Council of Europe delegates voted Tuesday to delay action on a proposed rule change which could restore Russia’s voting rights, stripped in 2014 after Moscow’s seizure of Crimea from Ukraine.
During a plenary session of the rights body’s parliamentary assembly, delegates sent the proposal back for further committee study by a vote of 99 to 79, with 16 abstentions.
Russia has denounced the council’s decision.
Last year it suspended part of its 33 million euro ($38 million) annual contribution to the 47-member body, which promotes democracy and the rule of law across Europe.
The proposed rule change would have made it harder to sanction a country’s delegates in case of “serious infringement of the Council of Europe’s fundamental principles”.
And even if such infringements were found, countries would nevertheless be able to propose judges for the European Court of Human Rights.

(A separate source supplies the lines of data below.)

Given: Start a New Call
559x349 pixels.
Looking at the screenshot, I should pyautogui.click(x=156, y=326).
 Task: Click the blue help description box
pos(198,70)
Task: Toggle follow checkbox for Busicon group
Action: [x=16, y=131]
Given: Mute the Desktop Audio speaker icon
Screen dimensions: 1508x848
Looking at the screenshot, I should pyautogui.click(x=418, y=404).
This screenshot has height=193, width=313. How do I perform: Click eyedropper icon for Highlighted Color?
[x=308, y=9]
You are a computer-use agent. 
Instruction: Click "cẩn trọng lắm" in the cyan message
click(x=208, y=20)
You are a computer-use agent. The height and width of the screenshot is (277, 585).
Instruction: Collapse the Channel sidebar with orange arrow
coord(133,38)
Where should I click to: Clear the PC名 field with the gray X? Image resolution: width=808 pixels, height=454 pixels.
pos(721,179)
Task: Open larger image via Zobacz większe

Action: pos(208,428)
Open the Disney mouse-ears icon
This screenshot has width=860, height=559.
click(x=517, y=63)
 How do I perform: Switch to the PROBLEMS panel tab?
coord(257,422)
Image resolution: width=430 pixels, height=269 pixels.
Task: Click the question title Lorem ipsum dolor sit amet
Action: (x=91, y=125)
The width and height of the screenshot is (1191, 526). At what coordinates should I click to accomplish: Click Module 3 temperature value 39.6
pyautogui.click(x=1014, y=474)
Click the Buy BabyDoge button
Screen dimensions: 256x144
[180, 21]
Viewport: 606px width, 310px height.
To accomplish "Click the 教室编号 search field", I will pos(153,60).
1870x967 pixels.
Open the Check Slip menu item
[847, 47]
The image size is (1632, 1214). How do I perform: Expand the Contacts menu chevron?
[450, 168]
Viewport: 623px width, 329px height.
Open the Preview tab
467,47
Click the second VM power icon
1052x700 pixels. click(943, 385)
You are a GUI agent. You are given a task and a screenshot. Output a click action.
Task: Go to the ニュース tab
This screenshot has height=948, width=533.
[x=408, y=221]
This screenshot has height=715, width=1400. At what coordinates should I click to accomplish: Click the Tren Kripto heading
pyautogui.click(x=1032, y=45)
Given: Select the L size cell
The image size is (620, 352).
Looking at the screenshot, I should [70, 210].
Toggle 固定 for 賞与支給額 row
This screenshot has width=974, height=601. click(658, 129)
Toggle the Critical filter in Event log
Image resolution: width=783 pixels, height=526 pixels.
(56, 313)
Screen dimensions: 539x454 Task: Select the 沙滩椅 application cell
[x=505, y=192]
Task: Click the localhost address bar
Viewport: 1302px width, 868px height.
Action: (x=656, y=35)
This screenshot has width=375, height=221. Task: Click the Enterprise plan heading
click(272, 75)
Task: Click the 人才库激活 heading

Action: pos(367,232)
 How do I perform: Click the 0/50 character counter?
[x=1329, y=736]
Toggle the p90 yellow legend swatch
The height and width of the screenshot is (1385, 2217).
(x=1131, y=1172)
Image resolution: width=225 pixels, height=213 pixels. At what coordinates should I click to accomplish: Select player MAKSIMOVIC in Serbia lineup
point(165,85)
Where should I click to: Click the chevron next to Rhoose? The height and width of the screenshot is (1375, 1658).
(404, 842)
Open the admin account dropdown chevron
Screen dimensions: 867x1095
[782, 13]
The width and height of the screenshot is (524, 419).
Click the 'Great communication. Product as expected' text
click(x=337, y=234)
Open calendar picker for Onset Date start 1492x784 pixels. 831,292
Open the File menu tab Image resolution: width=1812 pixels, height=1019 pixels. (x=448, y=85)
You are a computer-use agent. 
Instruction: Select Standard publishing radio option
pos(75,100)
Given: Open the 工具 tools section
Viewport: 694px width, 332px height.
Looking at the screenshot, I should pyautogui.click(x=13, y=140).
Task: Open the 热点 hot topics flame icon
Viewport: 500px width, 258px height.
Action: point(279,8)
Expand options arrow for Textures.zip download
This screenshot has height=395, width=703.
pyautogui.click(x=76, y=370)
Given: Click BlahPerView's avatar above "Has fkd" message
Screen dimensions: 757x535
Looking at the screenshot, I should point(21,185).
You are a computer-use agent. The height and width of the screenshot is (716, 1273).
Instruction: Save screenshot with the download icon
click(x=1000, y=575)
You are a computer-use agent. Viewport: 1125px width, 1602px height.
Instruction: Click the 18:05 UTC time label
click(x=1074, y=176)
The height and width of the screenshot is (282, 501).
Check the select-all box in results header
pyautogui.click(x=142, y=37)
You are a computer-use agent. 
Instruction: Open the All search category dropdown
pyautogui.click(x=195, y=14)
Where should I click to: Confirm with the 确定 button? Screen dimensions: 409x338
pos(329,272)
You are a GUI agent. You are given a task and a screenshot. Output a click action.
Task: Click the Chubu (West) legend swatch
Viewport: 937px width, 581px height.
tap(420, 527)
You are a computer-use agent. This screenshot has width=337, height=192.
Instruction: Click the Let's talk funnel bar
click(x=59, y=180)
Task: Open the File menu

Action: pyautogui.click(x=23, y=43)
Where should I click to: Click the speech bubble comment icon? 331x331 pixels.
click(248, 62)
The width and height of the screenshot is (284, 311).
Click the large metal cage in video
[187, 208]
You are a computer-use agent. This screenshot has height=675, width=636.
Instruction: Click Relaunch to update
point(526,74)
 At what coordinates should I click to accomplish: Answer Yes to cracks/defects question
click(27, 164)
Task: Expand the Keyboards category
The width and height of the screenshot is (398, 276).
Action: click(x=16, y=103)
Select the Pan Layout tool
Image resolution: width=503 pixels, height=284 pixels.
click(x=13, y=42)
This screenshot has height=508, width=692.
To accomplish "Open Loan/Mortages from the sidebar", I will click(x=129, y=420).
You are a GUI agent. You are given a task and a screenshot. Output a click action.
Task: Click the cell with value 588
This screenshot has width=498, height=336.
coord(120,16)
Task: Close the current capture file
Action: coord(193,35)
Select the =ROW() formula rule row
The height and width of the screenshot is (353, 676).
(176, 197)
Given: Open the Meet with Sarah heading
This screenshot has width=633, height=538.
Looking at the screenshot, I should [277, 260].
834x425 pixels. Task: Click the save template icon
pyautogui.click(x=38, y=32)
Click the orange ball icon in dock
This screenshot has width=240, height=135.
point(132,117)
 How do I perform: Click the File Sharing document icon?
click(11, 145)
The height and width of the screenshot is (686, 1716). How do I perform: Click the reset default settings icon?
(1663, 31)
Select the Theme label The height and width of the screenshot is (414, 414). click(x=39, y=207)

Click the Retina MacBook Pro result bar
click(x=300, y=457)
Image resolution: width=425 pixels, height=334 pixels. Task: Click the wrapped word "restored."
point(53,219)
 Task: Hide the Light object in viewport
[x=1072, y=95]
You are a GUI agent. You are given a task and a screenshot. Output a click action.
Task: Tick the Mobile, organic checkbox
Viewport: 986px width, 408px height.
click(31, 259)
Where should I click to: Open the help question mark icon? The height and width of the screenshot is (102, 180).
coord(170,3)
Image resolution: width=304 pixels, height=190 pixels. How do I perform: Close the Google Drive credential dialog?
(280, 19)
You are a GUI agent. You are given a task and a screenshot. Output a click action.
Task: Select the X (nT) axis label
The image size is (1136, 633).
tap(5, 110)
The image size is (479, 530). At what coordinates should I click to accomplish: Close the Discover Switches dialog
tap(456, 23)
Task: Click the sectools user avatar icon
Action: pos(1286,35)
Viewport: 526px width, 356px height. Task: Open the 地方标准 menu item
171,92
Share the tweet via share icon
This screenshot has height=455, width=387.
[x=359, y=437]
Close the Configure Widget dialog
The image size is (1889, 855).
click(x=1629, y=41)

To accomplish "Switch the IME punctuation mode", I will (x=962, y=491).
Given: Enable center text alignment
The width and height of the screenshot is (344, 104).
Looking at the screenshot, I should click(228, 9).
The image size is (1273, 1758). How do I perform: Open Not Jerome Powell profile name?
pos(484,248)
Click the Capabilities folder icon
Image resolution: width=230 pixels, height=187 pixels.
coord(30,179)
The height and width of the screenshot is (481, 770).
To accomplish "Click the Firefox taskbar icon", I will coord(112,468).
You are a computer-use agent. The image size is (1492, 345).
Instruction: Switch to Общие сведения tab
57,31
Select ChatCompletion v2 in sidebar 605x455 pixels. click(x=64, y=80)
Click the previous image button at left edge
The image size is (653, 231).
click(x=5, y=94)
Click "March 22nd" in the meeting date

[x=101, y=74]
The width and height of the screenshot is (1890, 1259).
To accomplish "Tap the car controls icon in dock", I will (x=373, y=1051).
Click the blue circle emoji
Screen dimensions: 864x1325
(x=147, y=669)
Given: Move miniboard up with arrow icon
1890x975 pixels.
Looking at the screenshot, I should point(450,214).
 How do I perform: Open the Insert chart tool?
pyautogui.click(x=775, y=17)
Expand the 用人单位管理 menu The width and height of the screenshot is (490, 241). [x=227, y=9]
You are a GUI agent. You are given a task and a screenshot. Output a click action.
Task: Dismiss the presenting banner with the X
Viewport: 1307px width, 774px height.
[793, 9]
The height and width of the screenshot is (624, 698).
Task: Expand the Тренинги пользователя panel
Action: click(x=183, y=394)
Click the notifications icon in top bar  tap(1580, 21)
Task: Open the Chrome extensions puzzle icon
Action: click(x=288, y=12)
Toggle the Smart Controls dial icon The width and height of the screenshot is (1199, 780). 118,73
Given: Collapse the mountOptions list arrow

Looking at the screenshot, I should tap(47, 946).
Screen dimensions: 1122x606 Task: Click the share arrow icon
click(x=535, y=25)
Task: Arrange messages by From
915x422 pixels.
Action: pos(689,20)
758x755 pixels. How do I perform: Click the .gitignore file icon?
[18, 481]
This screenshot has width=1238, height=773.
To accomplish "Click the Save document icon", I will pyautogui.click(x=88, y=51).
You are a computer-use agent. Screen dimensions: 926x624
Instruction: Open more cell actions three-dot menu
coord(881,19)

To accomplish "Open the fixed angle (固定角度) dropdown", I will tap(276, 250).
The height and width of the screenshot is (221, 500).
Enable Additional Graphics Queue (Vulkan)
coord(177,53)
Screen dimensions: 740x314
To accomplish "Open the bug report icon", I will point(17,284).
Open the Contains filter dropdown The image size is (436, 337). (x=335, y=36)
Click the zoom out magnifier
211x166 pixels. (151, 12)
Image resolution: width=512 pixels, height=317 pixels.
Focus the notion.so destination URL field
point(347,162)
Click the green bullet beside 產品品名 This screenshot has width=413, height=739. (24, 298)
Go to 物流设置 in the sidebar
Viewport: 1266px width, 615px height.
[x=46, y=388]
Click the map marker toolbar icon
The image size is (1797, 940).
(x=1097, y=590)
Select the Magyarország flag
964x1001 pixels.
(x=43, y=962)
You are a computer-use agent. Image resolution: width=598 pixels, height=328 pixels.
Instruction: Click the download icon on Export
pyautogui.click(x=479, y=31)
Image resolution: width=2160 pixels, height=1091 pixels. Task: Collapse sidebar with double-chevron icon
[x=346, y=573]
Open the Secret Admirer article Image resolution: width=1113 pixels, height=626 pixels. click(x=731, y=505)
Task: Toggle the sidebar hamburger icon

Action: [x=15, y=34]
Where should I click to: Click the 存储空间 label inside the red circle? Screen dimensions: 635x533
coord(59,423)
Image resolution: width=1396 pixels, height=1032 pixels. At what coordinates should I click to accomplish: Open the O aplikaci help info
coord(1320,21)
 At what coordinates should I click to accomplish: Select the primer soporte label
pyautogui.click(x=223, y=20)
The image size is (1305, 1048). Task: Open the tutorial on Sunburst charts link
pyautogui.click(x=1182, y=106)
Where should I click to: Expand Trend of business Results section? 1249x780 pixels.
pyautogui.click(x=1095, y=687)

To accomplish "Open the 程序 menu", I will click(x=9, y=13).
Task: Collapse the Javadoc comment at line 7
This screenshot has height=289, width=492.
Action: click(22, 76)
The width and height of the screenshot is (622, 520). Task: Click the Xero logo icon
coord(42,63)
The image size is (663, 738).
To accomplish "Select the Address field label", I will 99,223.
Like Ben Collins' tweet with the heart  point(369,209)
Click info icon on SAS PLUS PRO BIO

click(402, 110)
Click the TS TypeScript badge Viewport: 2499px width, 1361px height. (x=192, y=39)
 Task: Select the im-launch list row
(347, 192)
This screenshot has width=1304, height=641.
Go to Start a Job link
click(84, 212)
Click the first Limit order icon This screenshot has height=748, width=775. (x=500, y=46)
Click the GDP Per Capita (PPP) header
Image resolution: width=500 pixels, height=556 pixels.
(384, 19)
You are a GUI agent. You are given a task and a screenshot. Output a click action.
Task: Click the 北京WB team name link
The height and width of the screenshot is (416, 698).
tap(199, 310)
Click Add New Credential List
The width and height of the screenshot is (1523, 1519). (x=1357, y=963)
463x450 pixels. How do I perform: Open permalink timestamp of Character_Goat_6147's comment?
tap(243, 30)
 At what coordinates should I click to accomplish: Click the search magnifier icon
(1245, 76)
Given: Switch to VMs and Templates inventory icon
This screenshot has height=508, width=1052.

The measures were seen as a way of placating Moscow by allowing it to present a new council delegation in January.
But the vote is now postponed indefinitely and, after two years of nonpayment, Russia could be formally excluded from the council by its executive committee.
Proponents of keeping Russia inside the fold argue that it will make Moscow think twice before enacting measures that would curb democracy or human rights.
But critics say it would be ceding to “blackmail” and implicitly condone Russia’s annexation of Crimea during the war with Ukraine.